▶ [WORK ORDER]: Please reproduce the data below exactly, from the first line through the line containing "You are a computer-use agent. Screen", and leave every later line out.

▶ [Recorded data]:
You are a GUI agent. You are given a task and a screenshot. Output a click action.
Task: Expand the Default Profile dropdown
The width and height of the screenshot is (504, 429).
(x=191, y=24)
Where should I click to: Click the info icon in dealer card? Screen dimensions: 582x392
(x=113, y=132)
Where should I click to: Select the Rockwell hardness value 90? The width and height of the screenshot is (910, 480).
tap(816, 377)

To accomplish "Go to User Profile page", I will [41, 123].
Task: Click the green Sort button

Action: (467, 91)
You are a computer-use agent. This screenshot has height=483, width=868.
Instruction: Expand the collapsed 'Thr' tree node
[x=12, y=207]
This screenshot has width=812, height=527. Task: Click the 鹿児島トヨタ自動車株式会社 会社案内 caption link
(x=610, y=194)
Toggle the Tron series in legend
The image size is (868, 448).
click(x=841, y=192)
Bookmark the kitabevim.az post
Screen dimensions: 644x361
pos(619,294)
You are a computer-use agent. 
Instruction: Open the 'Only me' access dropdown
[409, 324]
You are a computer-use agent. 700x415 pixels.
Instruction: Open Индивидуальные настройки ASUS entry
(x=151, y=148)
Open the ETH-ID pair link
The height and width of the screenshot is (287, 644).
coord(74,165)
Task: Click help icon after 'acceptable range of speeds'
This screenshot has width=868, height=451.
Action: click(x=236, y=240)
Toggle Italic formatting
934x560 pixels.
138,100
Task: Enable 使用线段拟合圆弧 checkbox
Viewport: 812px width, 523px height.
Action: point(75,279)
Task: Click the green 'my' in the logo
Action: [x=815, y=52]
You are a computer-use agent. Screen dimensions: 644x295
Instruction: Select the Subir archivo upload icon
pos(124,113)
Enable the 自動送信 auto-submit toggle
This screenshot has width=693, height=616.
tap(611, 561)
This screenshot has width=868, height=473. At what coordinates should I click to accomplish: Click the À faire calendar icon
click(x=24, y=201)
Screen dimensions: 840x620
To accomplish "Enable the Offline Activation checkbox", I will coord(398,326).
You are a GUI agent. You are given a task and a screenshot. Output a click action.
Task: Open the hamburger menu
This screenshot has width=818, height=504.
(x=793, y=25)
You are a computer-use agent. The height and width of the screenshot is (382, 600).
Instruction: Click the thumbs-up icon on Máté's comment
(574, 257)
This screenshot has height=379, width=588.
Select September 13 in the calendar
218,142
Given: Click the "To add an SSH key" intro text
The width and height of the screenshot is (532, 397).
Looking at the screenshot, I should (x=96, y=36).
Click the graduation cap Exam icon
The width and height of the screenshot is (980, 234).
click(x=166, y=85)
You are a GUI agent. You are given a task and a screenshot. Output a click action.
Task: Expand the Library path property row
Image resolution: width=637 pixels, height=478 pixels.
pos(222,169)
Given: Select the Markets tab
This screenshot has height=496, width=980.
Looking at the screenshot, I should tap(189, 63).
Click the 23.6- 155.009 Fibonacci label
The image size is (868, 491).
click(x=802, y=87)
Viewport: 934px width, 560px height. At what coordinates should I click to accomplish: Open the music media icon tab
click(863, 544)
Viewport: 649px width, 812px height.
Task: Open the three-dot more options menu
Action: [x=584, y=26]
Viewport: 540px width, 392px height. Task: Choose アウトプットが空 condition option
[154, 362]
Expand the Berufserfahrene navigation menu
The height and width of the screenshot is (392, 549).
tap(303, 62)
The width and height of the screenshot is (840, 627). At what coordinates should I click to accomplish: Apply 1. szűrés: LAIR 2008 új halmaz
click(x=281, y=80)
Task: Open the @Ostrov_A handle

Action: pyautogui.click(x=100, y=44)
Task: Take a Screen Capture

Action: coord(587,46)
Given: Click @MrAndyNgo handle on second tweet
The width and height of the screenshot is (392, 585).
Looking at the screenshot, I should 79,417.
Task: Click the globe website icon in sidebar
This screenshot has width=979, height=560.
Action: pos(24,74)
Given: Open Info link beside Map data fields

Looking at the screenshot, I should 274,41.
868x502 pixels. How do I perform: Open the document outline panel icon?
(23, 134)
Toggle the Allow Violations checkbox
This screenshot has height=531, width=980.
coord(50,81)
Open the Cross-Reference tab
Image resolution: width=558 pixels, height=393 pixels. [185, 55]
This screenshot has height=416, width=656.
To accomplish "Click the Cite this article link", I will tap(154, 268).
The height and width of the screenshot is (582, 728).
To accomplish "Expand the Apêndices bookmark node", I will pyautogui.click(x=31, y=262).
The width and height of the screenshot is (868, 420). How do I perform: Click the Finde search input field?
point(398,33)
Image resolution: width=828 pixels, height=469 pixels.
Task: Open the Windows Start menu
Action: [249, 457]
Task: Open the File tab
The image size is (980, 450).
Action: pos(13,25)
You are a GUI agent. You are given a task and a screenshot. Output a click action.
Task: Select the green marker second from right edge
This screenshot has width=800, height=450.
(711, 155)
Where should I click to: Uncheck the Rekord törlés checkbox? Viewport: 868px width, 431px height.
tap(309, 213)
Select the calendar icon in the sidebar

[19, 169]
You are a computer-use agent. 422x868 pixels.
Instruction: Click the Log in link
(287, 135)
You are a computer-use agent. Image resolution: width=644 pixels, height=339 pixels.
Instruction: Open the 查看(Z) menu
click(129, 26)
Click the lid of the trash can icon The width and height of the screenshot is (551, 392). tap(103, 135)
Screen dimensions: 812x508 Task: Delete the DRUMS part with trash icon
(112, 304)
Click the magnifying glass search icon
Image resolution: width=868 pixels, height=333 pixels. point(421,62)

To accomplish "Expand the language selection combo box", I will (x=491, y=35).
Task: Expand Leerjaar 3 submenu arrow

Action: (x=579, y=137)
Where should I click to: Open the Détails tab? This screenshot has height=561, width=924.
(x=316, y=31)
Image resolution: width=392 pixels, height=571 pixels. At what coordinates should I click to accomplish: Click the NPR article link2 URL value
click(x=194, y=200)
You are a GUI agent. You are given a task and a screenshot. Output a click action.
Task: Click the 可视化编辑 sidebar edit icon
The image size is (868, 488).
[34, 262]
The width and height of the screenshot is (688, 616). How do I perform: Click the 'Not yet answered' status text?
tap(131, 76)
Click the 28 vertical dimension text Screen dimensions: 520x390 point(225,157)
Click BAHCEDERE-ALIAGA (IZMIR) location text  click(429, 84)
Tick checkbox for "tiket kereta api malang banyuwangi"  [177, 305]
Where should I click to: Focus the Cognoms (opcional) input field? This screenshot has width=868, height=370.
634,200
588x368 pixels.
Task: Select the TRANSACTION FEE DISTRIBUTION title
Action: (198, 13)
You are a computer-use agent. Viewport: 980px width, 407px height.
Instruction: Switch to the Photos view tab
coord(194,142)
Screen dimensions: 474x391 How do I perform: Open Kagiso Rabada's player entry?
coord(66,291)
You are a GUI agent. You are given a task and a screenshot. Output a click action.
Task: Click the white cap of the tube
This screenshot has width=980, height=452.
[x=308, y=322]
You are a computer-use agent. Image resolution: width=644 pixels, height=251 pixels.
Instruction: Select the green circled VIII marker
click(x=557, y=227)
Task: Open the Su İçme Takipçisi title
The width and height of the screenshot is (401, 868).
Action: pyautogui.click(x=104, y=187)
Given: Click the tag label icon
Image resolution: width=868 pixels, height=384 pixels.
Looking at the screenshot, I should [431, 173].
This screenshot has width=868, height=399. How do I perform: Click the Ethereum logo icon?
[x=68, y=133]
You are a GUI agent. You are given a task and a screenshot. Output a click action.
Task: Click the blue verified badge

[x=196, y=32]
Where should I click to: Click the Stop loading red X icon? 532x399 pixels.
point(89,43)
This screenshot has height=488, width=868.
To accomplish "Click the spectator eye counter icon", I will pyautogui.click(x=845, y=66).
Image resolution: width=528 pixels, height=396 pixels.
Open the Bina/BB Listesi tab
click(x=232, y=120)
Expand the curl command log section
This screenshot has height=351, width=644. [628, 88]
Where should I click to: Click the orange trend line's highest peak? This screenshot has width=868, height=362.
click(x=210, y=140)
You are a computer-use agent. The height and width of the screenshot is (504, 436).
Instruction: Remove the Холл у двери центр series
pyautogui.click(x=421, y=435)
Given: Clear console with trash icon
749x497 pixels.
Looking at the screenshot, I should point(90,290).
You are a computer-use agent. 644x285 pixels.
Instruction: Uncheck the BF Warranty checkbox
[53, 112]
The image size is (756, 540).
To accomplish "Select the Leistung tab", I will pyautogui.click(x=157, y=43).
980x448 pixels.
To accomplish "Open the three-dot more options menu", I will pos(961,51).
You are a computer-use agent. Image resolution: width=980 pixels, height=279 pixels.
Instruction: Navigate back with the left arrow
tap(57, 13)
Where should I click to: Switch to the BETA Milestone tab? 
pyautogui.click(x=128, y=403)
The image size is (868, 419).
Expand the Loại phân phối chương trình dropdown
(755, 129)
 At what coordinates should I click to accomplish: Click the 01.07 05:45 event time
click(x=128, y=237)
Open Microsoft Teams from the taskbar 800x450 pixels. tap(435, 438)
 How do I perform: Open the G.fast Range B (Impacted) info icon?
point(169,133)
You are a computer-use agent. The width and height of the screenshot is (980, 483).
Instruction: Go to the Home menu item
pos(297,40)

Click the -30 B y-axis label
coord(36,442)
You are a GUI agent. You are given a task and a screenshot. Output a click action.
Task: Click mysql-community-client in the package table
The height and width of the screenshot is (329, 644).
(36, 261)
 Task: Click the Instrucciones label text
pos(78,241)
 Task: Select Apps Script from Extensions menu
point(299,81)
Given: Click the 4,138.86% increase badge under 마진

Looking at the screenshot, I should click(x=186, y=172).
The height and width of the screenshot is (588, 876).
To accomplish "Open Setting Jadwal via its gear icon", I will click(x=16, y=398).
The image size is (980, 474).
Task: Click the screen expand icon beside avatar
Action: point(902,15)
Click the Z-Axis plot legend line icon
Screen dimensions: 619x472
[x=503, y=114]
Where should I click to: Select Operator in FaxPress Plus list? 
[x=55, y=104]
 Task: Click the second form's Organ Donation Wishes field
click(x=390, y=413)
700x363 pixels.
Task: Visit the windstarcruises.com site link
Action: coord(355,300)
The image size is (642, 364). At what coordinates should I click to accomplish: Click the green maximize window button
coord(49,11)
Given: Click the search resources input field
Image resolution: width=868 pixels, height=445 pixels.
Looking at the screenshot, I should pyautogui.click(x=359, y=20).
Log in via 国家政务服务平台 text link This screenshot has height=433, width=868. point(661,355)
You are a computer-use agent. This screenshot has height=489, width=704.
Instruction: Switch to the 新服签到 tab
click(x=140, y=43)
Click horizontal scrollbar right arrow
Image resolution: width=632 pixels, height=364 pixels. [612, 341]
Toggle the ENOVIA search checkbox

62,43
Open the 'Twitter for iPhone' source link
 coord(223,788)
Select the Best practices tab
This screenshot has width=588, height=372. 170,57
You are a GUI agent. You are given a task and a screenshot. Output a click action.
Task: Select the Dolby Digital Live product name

▶ [ANSWER BOX]:
You are a GUI agent. You are given a task and a screenshot. Output a click action.
Task: Expand the Default Profile dropdown
The width and height of the screenshot is (504, 429).
(x=191, y=24)
Where should I click to: Click the info icon in dealer card? Screen dimensions: 582x392
(x=113, y=132)
Where should I click to: Select the Rockwell hardness value 90? The width and height of the screenshot is (910, 480).
tap(816, 377)

To accomplish "Go to User Profile page", I will [41, 123].
Task: Click the green Sort button

Action: (467, 91)
You are a computer-use agent. This screenshot has height=483, width=868.
Instruction: Expand the collapsed 'Thr' tree node
[x=12, y=207]
This screenshot has width=812, height=527. Task: Click the 鹿児島トヨタ自動車株式会社 会社案内 caption link
(x=610, y=194)
Toggle the Tron series in legend
The image size is (868, 448).
click(x=841, y=192)
Bookmark the kitabevim.az post
Screen dimensions: 644x361
pos(619,294)
You are a computer-use agent. 
Instruction: Open the 'Only me' access dropdown
[409, 324]
You are a computer-use agent. 700x415 pixels.
Instruction: Open Индивидуальные настройки ASUS entry
(x=151, y=148)
Open the ETH-ID pair link
The height and width of the screenshot is (287, 644).
coord(74,165)
Task: Click help icon after 'acceptable range of speeds'
This screenshot has width=868, height=451.
Action: click(x=236, y=240)
Toggle Italic formatting
934x560 pixels.
138,100
Task: Enable 使用线段拟合圆弧 checkbox
Viewport: 812px width, 523px height.
Action: point(75,279)
Task: Click the green 'my' in the logo
Action: [x=815, y=52]
You are a computer-use agent. Screen dimensions: 644x295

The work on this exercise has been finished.